Table of Contents

  Title Page

  Prologue

  PART ONE

  Chapter One

  Chapter Two

  Chapter Three

  Chapter Four

  Chapter Five

  Chapter Six

  Chapter Seven

  Chapter Eight

  PART TWO

  Chapter Nine

  Chapter Ten

  Chapter Eleven

  Chapter Twelve

  Chapter Thirteen

  Chapter Fourteen

  Chapter Fifteen

  Chapter Sixteen

  Chapter Seventeen

  PART THREE

  Chapter Eighteen

  Chapter Nineteen

  Chapter Twenty

  Chapter Twenty-one

  Chapter Twenty-two

  Chapter Twenty-three

  Chapter Twenty-four

  Chapter Twenty-five

  Chapter Twenty-six

  Chapter Twenty-seven

  Chapter Twenty-eight

  Chapter Twenty-nine

  Chapter Thirty

  Chapter Thirty-one

  PART FOUR

  Chapter Thirty-two

  Chapter Thirty-three

  Chapter Thirty-four

  Chapter Thirty-five

  Chapter Thirty-six

  Chapter Thirty-seven

  Chapter Thirty-eight

  Chapter Thirty-nine

  Chapter Forty

  Chapter Forty-one

  Chapter Forty-two

  Chapter Forty-three

  Epilogue

  ALSO BY ROBERT LUDLUM

  Critical Praise for Robert Ludlum

  Copyright Page

  Prologue

  8°37’N, 88°22’E

  N. Indian Ocean, 250 miles east of Sri Lanka

  Northwestern Anura

  The night was oppressive, the air at body temperature and almost motionless. Earlier in the evening there had been light, cooling rains, but now everything seemed to radiate heat, even the silvery half-moon, its countenance brushed with the occasional wisps of cloud. The jungle itself seemed to exhale the hot, moist breath of a predator lying in wait.
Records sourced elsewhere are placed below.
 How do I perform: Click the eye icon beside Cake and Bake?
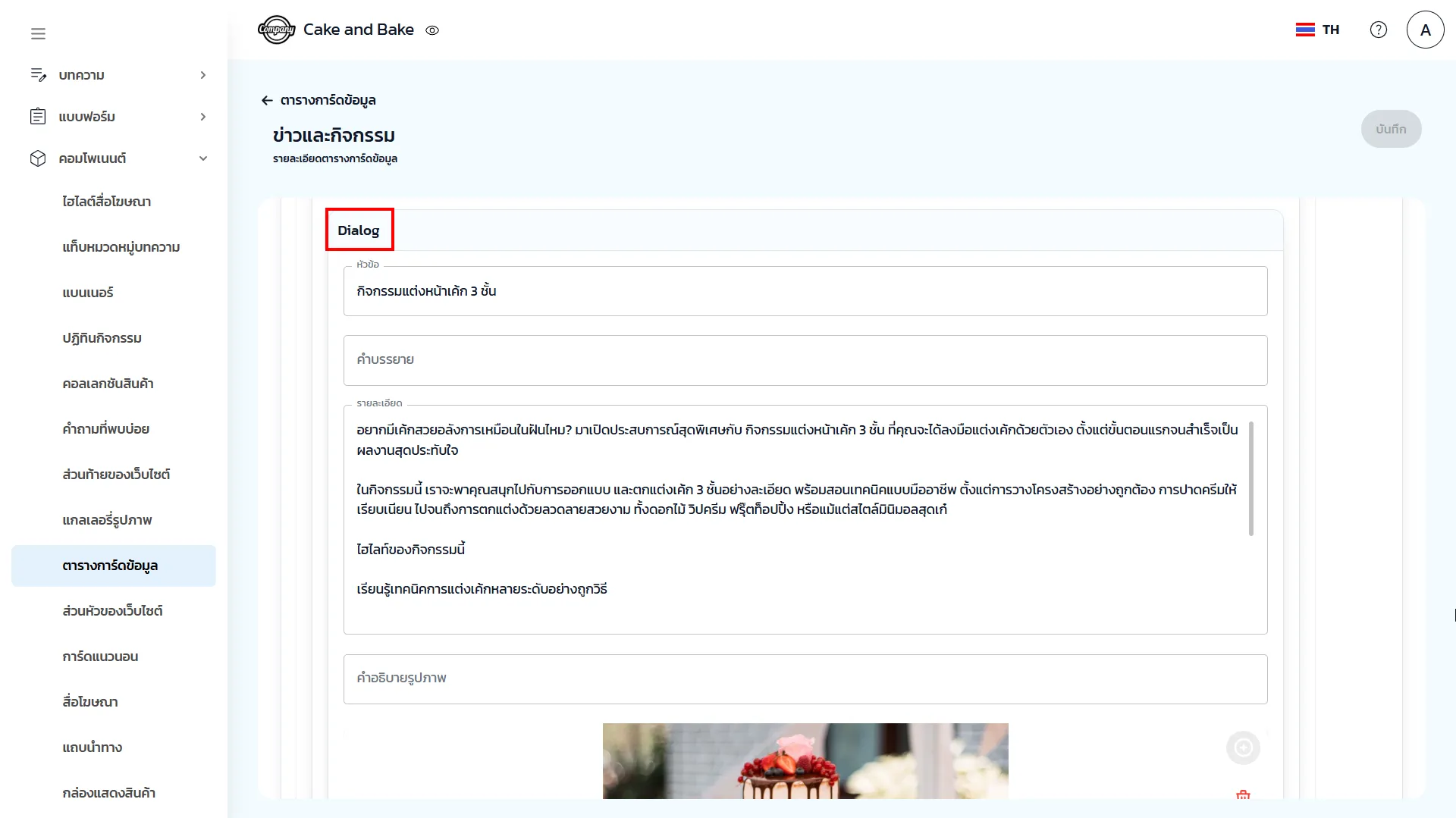(432, 30)
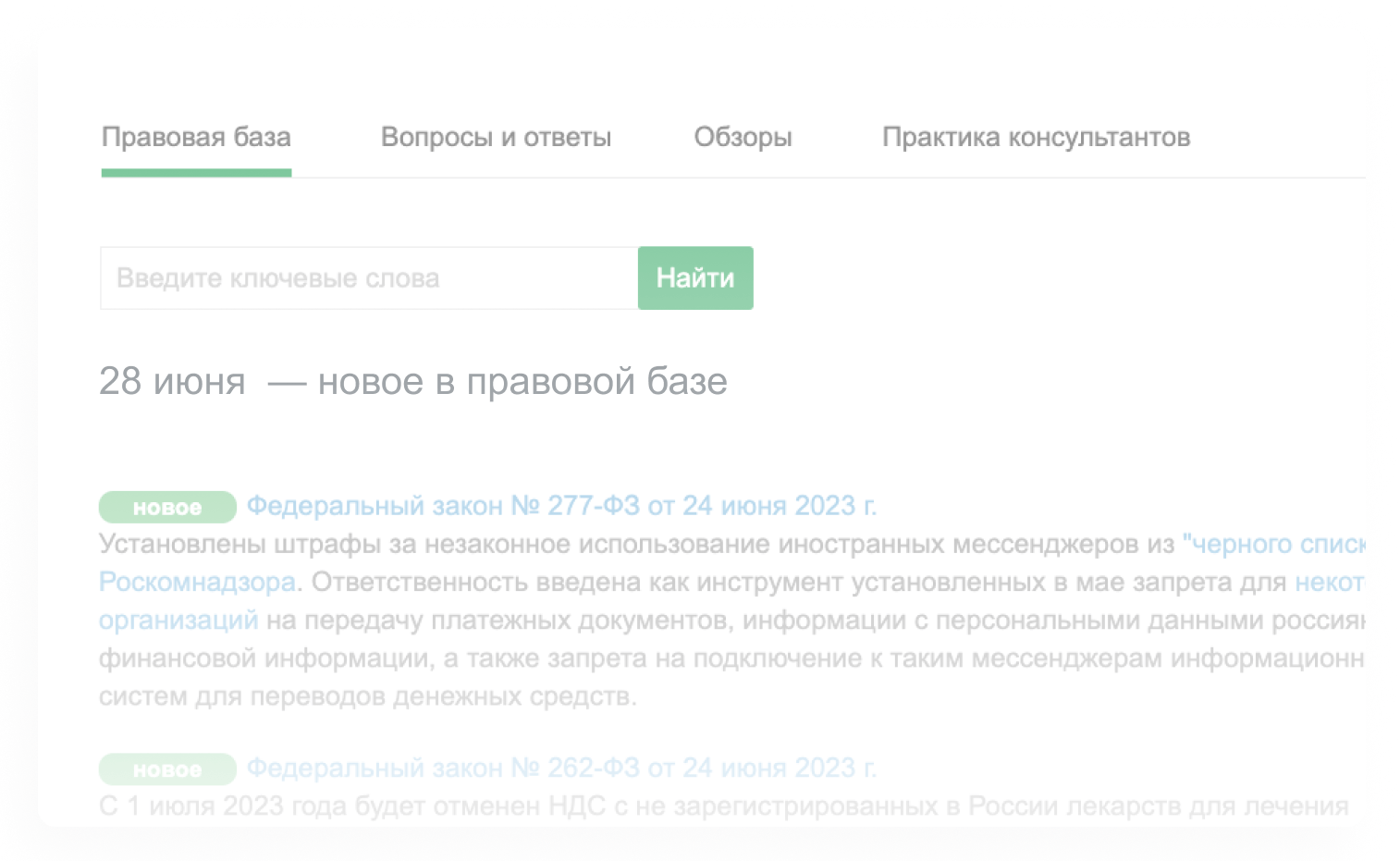Follow the Роскомнадзора link
Image resolution: width=1400 pixels, height=861 pixels.
pos(197,582)
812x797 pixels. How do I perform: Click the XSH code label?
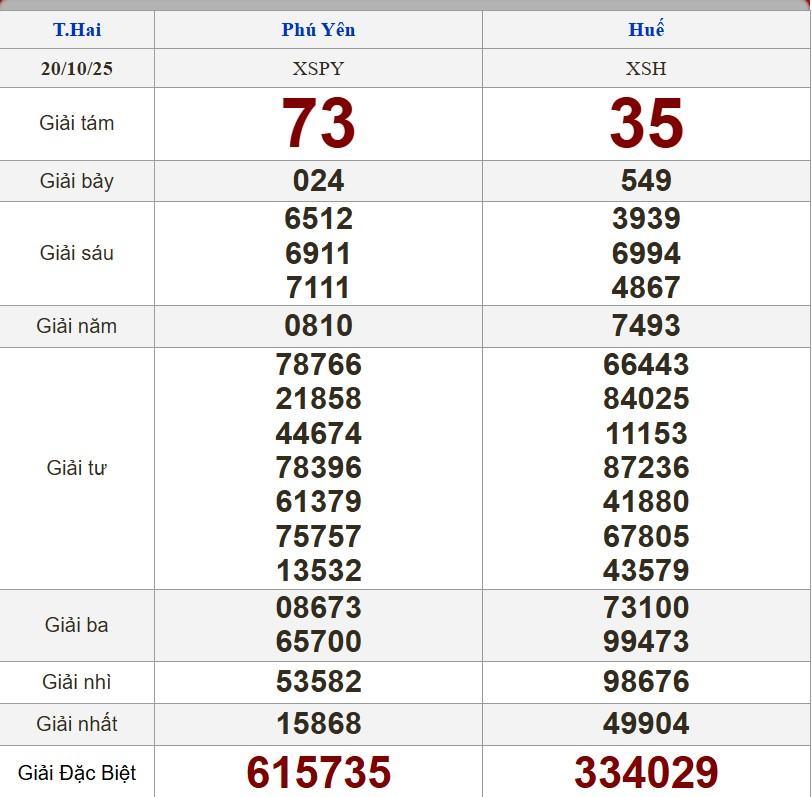[646, 69]
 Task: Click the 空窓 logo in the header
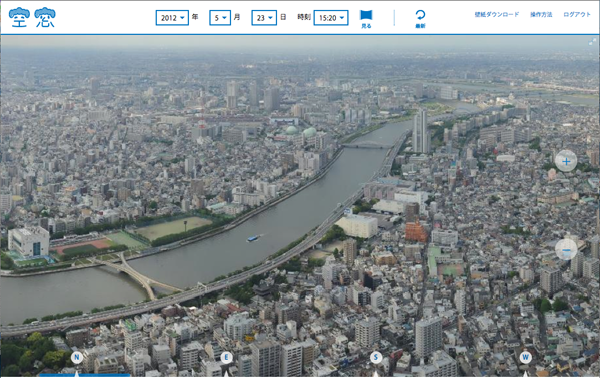32,17
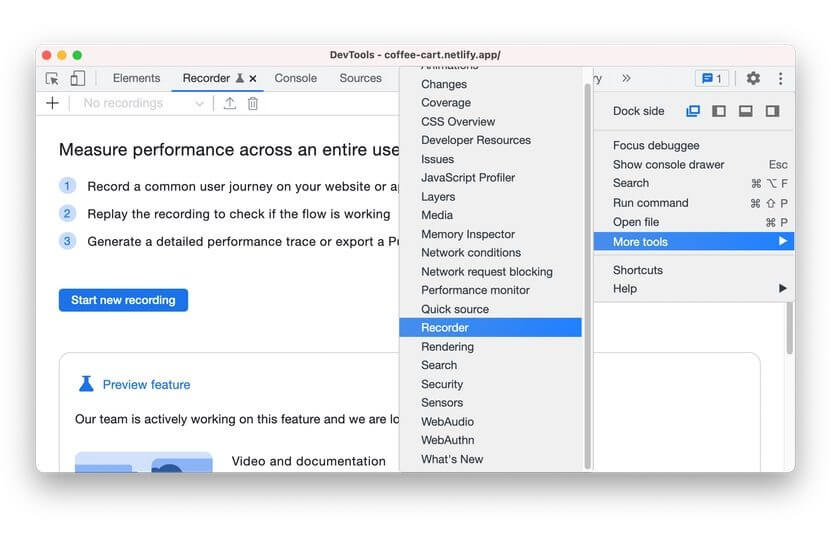Click the import recording upload icon
Viewport: 831px width, 542px height.
click(230, 103)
  Shyam shifted restlessly in his canvas chair. It was, he knew, a fairly ordinary night on the island of Anura for this time of year: early in the monsoon season, the air was always heavy with a sense of foreboding. Yet only the ever attentive mosquitoes disturbed the quiet. At half past one in the morning, Shyam reckoned he had been on checkpoint duty for four and a half hours. In that time, precisely seven motorists had come their way. The checkpoint consisted of two parallel lines of barbedwire frames—“knife rests”—set up eighty feet apart on the road, to either side of the search and administration area. Shyam and Arjun were the two sentries on forward duty, and they sat in front of the wooden roadside booth. A pair of backups was supposedly on duty on the other side of the hill, but the hours of silence from them suggested that they were dozing, along with the men in the makeshift barracks a few hundred feet down the road. For all the dire warnings of their superiors, these had been days and nights of unrelieved boredom. The northwestern province of Kenna was sparsely populated in the best of times, and these were not the best of times.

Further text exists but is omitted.